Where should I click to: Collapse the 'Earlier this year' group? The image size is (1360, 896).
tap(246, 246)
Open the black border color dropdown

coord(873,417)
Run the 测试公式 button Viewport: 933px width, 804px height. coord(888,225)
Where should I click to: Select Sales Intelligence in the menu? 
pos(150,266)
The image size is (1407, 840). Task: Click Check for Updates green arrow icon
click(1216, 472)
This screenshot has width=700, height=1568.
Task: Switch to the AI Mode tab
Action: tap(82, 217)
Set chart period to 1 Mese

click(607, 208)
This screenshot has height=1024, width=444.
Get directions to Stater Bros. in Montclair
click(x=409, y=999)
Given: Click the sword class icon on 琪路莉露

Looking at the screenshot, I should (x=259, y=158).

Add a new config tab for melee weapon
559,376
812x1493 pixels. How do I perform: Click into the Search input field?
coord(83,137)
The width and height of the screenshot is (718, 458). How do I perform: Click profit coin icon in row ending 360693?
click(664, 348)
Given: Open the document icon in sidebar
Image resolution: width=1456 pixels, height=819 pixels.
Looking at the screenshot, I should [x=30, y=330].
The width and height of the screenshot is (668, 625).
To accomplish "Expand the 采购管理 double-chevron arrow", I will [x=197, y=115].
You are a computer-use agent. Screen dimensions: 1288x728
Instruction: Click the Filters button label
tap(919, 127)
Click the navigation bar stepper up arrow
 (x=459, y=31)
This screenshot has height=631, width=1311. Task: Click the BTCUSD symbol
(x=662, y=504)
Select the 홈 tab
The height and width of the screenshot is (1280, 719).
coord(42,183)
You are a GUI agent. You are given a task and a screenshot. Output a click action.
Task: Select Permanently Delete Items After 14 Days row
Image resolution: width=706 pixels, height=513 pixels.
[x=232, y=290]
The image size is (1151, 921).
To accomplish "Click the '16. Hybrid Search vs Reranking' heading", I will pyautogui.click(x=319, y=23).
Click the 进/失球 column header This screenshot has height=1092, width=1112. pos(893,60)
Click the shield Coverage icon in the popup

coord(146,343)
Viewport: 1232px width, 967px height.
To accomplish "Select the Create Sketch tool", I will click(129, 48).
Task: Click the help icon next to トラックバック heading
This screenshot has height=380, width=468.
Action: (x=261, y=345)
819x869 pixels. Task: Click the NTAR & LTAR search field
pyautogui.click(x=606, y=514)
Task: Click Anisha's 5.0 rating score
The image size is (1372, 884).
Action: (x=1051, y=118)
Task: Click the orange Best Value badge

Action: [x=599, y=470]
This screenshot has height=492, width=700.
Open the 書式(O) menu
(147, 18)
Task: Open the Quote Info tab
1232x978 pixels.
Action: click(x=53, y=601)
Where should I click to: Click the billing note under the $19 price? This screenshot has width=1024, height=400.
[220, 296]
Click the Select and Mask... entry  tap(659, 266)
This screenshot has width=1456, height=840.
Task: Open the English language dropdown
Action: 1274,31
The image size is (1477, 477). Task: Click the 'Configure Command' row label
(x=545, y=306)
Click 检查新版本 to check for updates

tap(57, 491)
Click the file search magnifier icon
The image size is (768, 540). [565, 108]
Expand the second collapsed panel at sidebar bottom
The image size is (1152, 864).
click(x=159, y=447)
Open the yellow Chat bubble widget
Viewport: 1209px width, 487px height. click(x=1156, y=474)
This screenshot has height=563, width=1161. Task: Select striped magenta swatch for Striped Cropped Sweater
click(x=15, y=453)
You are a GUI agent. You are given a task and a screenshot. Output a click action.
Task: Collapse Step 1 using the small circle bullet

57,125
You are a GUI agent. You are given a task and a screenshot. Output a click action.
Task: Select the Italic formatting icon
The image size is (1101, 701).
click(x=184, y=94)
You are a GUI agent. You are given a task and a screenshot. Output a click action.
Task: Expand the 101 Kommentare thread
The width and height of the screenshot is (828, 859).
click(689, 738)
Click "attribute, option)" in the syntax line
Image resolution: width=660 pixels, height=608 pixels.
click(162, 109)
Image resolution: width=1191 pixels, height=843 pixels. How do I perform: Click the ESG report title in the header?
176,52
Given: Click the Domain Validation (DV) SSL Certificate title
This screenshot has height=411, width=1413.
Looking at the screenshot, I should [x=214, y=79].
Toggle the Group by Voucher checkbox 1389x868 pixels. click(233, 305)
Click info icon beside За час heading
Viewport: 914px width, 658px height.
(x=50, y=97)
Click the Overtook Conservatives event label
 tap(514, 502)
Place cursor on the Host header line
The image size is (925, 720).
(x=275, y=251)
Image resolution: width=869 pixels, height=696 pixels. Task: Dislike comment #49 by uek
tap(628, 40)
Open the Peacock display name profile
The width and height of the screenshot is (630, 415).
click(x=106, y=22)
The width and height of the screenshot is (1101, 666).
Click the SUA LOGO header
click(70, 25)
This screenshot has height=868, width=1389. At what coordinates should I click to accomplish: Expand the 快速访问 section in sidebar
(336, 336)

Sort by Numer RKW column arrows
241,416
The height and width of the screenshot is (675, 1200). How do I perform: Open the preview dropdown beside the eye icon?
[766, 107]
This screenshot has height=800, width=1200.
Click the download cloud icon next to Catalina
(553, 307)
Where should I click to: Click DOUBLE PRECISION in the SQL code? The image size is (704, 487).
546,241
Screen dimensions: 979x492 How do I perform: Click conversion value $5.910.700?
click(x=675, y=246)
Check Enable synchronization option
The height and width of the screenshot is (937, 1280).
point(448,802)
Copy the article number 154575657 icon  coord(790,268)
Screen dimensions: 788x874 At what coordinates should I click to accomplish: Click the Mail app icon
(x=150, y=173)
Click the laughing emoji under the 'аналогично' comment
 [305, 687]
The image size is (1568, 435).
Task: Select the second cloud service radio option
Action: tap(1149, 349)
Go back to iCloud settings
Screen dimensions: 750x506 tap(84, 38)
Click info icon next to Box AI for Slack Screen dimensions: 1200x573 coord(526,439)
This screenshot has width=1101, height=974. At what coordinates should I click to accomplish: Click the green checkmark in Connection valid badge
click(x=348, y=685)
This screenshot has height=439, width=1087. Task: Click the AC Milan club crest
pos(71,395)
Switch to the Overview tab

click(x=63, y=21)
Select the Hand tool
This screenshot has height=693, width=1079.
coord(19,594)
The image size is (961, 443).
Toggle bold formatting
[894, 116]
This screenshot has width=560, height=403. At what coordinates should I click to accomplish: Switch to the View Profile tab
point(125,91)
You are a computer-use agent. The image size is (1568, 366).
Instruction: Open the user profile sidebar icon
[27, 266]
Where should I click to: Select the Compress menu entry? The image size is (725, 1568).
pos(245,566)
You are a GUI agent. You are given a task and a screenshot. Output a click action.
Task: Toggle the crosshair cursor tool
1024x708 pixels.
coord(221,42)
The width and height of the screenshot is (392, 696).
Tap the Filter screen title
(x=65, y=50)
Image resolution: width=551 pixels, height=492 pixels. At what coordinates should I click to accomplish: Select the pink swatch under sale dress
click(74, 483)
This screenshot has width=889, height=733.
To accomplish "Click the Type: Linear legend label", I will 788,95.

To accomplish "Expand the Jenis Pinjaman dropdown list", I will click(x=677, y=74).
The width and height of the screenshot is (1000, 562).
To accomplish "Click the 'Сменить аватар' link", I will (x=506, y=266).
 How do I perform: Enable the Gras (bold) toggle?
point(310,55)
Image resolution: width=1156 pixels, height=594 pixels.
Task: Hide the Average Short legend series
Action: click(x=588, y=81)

◆ ◆ ◆ ◆ ◆

Required action -
Set down the data above once more so that nothing differs from the original.

Result -
Where should I click to: Collapse the 'Earlier this year' group? The image size is (1360, 896).
tap(246, 246)
Open the black border color dropdown

coord(873,417)
Run the 测试公式 button Viewport: 933px width, 804px height. coord(888,225)
Where should I click to: Select Sales Intelligence in the menu? 
pos(150,266)
The image size is (1407, 840). Task: Click Check for Updates green arrow icon
click(1216, 472)
This screenshot has width=700, height=1568.
Task: Switch to the AI Mode tab
Action: tap(82, 217)
Set chart period to 1 Mese

click(607, 208)
This screenshot has height=1024, width=444.
Get directions to Stater Bros. in Montclair
click(x=409, y=999)
Given: Click the sword class icon on 琪路莉露

Looking at the screenshot, I should (x=259, y=158).

Add a new config tab for melee weapon
559,376
812x1493 pixels. How do I perform: Click into the Search input field?
coord(83,137)
The width and height of the screenshot is (718, 458). How do I perform: Click profit coin icon in row ending 360693?
click(664, 348)
Given: Open the document icon in sidebar
Image resolution: width=1456 pixels, height=819 pixels.
Looking at the screenshot, I should [x=30, y=330].
The width and height of the screenshot is (668, 625).
To accomplish "Expand the 采购管理 double-chevron arrow", I will [x=197, y=115].
You are a computer-use agent. Screen dimensions: 1288x728
Instruction: Click the Filters button label
tap(919, 127)
Click the navigation bar stepper up arrow
 (x=459, y=31)
This screenshot has height=631, width=1311. Task: Click the BTCUSD symbol
(x=662, y=504)
Select the 홈 tab
The height and width of the screenshot is (1280, 719).
coord(42,183)
You are a GUI agent. You are given a task and a screenshot. Output a click action.
Task: Select Permanently Delete Items After 14 Days row
Image resolution: width=706 pixels, height=513 pixels.
[x=232, y=290]
The image size is (1151, 921).
To accomplish "Click the '16. Hybrid Search vs Reranking' heading", I will pyautogui.click(x=319, y=23).
Click the 进/失球 column header This screenshot has height=1092, width=1112. pos(893,60)
Click the shield Coverage icon in the popup

coord(146,343)
Viewport: 1232px width, 967px height.
To accomplish "Select the Create Sketch tool", I will click(129, 48).
Task: Click the help icon next to トラックバック heading
This screenshot has height=380, width=468.
Action: (x=261, y=345)
819x869 pixels. Task: Click the NTAR & LTAR search field
pyautogui.click(x=606, y=514)
Task: Click Anisha's 5.0 rating score
The image size is (1372, 884).
Action: (x=1051, y=118)
Task: Click the orange Best Value badge

Action: [x=599, y=470]
This screenshot has height=492, width=700.
Open the 書式(O) menu
(147, 18)
Task: Open the Quote Info tab
1232x978 pixels.
Action: click(x=53, y=601)
Where should I click to: Click the billing note under the $19 price? This screenshot has width=1024, height=400.
[220, 296]
Click the Select and Mask... entry  tap(659, 266)
This screenshot has width=1456, height=840.
Task: Open the English language dropdown
Action: 1274,31
The image size is (1477, 477). Task: Click the 'Configure Command' row label
(x=545, y=306)
Click 检查新版本 to check for updates

tap(57, 491)
Click the file search magnifier icon
The image size is (768, 540). [565, 108]
Expand the second collapsed panel at sidebar bottom
The image size is (1152, 864).
click(x=159, y=447)
Open the yellow Chat bubble widget
Viewport: 1209px width, 487px height. click(x=1156, y=474)
This screenshot has height=563, width=1161. Task: Select striped magenta swatch for Striped Cropped Sweater
click(x=15, y=453)
You are a GUI agent. You are given a task and a screenshot. Output a click action.
Task: Collapse Step 1 using the small circle bullet

57,125
You are a GUI agent. You are given a task and a screenshot. Output a click action.
Task: Select the Italic formatting icon
The image size is (1101, 701).
click(x=184, y=94)
You are a GUI agent. You are given a task and a screenshot. Output a click action.
Task: Expand the 101 Kommentare thread
The width and height of the screenshot is (828, 859).
click(689, 738)
Click "attribute, option)" in the syntax line
Image resolution: width=660 pixels, height=608 pixels.
click(162, 109)
Image resolution: width=1191 pixels, height=843 pixels. How do I perform: Click the ESG report title in the header?
176,52
Given: Click the Domain Validation (DV) SSL Certificate title
This screenshot has height=411, width=1413.
Looking at the screenshot, I should [x=214, y=79].
Toggle the Group by Voucher checkbox 1389x868 pixels. click(233, 305)
Click info icon beside За час heading
Viewport: 914px width, 658px height.
(x=50, y=97)
Click the Overtook Conservatives event label
 tap(514, 502)
Place cursor on the Host header line
The image size is (925, 720).
(x=275, y=251)
Image resolution: width=869 pixels, height=696 pixels. Task: Dislike comment #49 by uek
tap(628, 40)
Open the Peacock display name profile
The width and height of the screenshot is (630, 415).
click(x=106, y=22)
The width and height of the screenshot is (1101, 666).
Click the SUA LOGO header
click(70, 25)
This screenshot has height=868, width=1389. At what coordinates should I click to accomplish: Expand the 快速访问 section in sidebar
(336, 336)

Sort by Numer RKW column arrows
241,416
The height and width of the screenshot is (675, 1200). How do I perform: Open the preview dropdown beside the eye icon?
[766, 107]
This screenshot has height=800, width=1200.
Click the download cloud icon next to Catalina
(553, 307)
Where should I click to: Click DOUBLE PRECISION in the SQL code? The image size is (704, 487).
546,241
Screen dimensions: 979x492 How do I perform: Click conversion value $5.910.700?
click(x=675, y=246)
Check Enable synchronization option
The height and width of the screenshot is (937, 1280).
point(448,802)
Copy the article number 154575657 icon  coord(790,268)
Screen dimensions: 788x874 At what coordinates should I click to accomplish: Click the Mail app icon
(x=150, y=173)
Click the laughing emoji under the 'аналогично' comment
 [305, 687]
The image size is (1568, 435).
Task: Select the second cloud service radio option
Action: tap(1149, 349)
Go back to iCloud settings
Screen dimensions: 750x506 tap(84, 38)
Click info icon next to Box AI for Slack Screen dimensions: 1200x573 coord(526,439)
This screenshot has width=1101, height=974. At what coordinates should I click to accomplish: Click the green checkmark in Connection valid badge
click(x=348, y=685)
This screenshot has height=439, width=1087. Task: Click the AC Milan club crest
pos(71,395)
Switch to the Overview tab

click(x=63, y=21)
Select the Hand tool
This screenshot has height=693, width=1079.
coord(19,594)
The image size is (961, 443).
Toggle bold formatting
[894, 116]
This screenshot has width=560, height=403. At what coordinates should I click to accomplish: Switch to the View Profile tab
point(125,91)
You are a computer-use agent. The image size is (1568, 366).
Instruction: Open the user profile sidebar icon
[27, 266]
Where should I click to: Select the Compress menu entry? The image size is (725, 1568).
pos(245,566)
You are a GUI agent. You are given a task and a screenshot. Output a click action.
Task: Toggle the crosshair cursor tool
1024x708 pixels.
coord(221,42)
The width and height of the screenshot is (392, 696).
Tap the Filter screen title
(x=65, y=50)
Image resolution: width=551 pixels, height=492 pixels. At what coordinates should I click to accomplish: Select the pink swatch under sale dress
click(74, 483)
This screenshot has width=889, height=733.
To accomplish "Click the Type: Linear legend label", I will 788,95.

To accomplish "Expand the Jenis Pinjaman dropdown list", I will click(x=677, y=74).
The width and height of the screenshot is (1000, 562).
To accomplish "Click the 'Сменить аватар' link", I will (x=506, y=266).
 How do I perform: Enable the Gras (bold) toggle?
point(310,55)
Image resolution: width=1156 pixels, height=594 pixels.
Task: Hide the Average Short legend series
Action: click(x=588, y=81)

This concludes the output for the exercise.